→ WORK ITEM
Whatever lies between the line that holds "Where should I" and the final line of the records below, both included, should be repeated exactly; leave out the pictures and add nothing.

Stored data
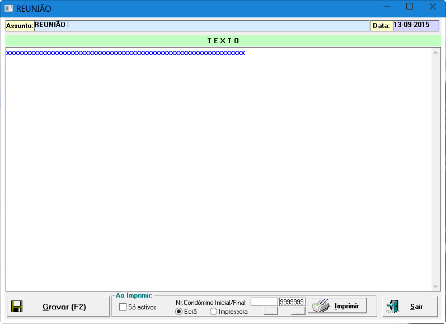The height and width of the screenshot is (324, 446).
Task: Place the cursor in the blue xxxx text line
Action: pos(125,53)
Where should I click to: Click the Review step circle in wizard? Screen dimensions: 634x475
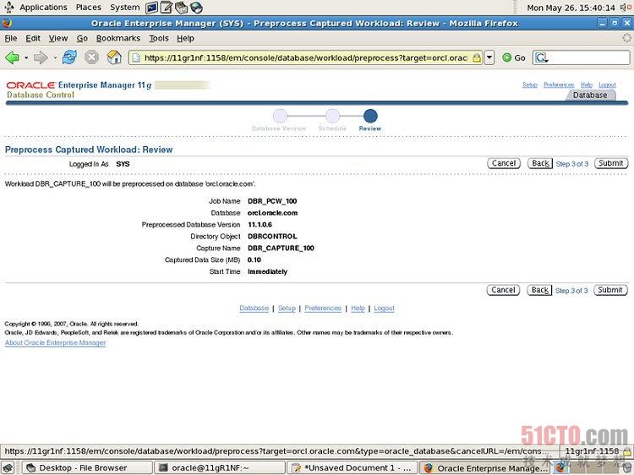[370, 116]
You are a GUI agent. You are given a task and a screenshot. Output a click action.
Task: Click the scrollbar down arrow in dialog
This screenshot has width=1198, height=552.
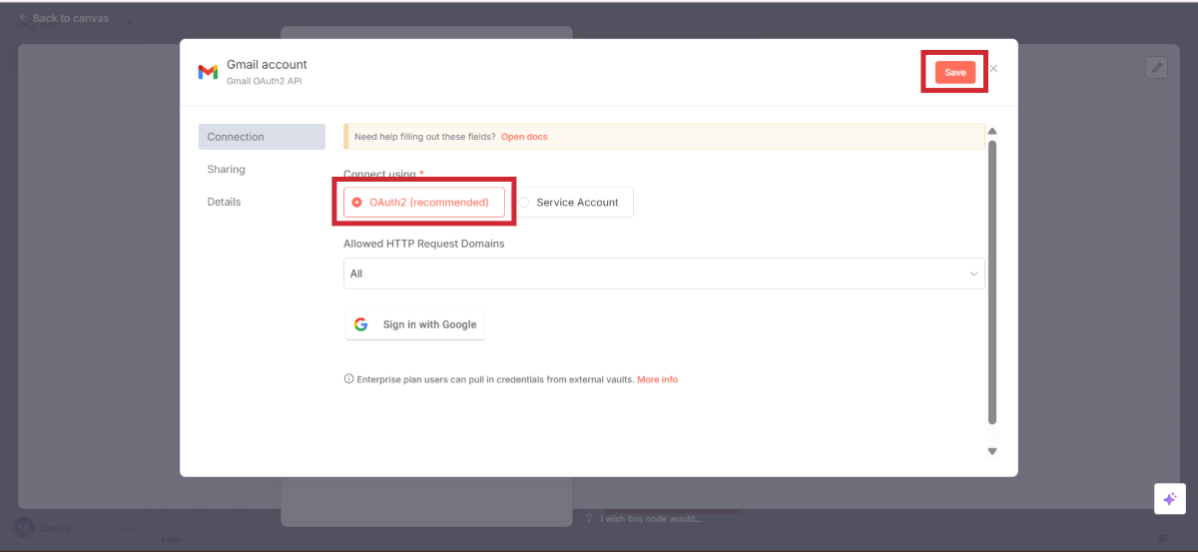(991, 451)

→ ANSWER SPACE
Where should I click to: Click the Review step circle in wizard? Screen dimensions: 634x475
[370, 116]
You are a GUI agent. You are given a task and a screenshot. Output a click action.
Task: Click the scrollbar down arrow in dialog
This screenshot has width=1198, height=552.
(991, 451)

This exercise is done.